* _ESERCIZI DA SVOLGERE_:
1. Riassumi in due frasi il brano sulla verità.
2. Prosegui il brano sulla verità dopo la sua ultima frase, per favore.

Ma che cos’è la verità? La verità – non possiamo procedere senza darne una definizione, e ci sembra che quella classica sia sempre valida – è l’accordo del giudizio con la cosa. Se il giudizio è in accordo con la cosa, siamo nella verità; se è in disaccordo con essa, siamo nell’errore. Tuttavia, vi è differenza fra dire che cosa è la verità e come la si posa definire; nel secondo caso, stiamo già ragionando non sulla verità, ma su quel che la verità appare a noi, o su quella parte di verità che è a noi accessibile. Ecco, dunque, che le parole acquistano un peso determinante: dare una definizione della verità non equivale forse ad ammettere che altro è la cosa in sé, altro ciò che della cosa noi possiamo dire? Probabilmente sì; però questo accade a proposito di qualunque enunciato, anche se il carattere paradossale di ciò emerge con più forza quando si parla della verità, perché la verità, per definizione (appunto), fornisce il criterio di discriminazione necessario a qualsiasi discorso, su qualsiasi argomento. Se non si definisce cosa sia la verità, non si può parlare né di geometria, né di chimica, né di giurisprudenza, né di finanza; nondimeno, definire la verità significa anche un po’ tradirla, perché la definizione fissa dei paletti, traccia dei confini, mentre la verità, come e più di qualunque altra cosa, non sopporta di essere limitata a priori, la sua vera dimensione eccede sempre le nostre categorie, i nostri concetti e le nostre parole.

* _MATERIALE FORNITO_:
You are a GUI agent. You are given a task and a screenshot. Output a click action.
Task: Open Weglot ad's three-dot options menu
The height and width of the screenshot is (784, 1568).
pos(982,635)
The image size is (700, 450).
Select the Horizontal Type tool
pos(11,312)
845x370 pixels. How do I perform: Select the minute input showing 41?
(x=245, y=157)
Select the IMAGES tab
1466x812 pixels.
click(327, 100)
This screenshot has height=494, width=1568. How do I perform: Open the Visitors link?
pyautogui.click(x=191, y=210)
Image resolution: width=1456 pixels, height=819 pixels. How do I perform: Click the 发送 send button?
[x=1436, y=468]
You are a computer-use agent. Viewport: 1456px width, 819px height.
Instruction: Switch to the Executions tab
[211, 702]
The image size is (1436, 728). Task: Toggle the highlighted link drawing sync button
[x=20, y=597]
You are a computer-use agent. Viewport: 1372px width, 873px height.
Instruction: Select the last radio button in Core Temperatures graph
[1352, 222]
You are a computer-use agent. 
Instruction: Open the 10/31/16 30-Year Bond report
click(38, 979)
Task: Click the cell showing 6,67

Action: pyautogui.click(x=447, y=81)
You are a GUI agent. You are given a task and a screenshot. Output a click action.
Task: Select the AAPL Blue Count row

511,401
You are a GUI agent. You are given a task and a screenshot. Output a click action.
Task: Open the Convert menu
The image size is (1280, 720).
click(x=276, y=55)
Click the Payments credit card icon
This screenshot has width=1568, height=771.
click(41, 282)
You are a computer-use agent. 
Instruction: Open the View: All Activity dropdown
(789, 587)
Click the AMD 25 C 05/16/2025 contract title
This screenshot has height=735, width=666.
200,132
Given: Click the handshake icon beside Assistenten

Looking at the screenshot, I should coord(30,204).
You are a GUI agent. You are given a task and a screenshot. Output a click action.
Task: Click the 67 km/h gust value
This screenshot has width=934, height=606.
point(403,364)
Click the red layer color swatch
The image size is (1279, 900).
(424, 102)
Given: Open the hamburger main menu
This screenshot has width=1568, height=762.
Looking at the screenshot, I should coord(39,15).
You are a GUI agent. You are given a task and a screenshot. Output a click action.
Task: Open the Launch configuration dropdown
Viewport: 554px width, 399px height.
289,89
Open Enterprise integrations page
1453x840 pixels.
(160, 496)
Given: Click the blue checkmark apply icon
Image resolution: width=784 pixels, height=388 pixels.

* _SOLUZIONI IN ORDINE_:
1. Secondo la definizione classica, la verità è l'accordo del giudizio con la cosa: se c'è accordo siamo nella verità, altrimenti nell'errore. Definirla è necessario per parlare di qualsiasi argomento, ma significa anche un po' tradirla, perché la definizione traccia dei confini, mentre la verità eccede sempre le nostre categorie, i nostri concetti e le nostre parole.

2.
Cercheremo di essere ancora più chiari. La verità ultima, la Verità che regge tutte le altre verità, o tutto quel che ci appare come vero, è una sola: Dio. Dio solo è vero per se stesso; Dio solo garantisce la verità delle cose che noi constatiamo essere vere; Dio solo vede ogni cosa con verità (cioè con amore e con giustizia), per cui, se noi pure vogliamo rendere limpido il nostro sguardo, e cercare la verità delle cose, dobbiamo adeguare la nostra vista a quella di Dio. Questo, umanamente parlando, è impossibile: ed è proprio qui che inizia il cammino della fede. La fede diviene possibile e necessaria laddove la ragione ha condotto a termine il suo percorso: essa non è una negazione della ragione, ma una prosecuzione del cammino da quella intrapreso. La fede non nega la ragione, ma le dà la possibilità di portare a compimento quel che essa aveva incominciato, ma non è, né sarà mai capace di concludere.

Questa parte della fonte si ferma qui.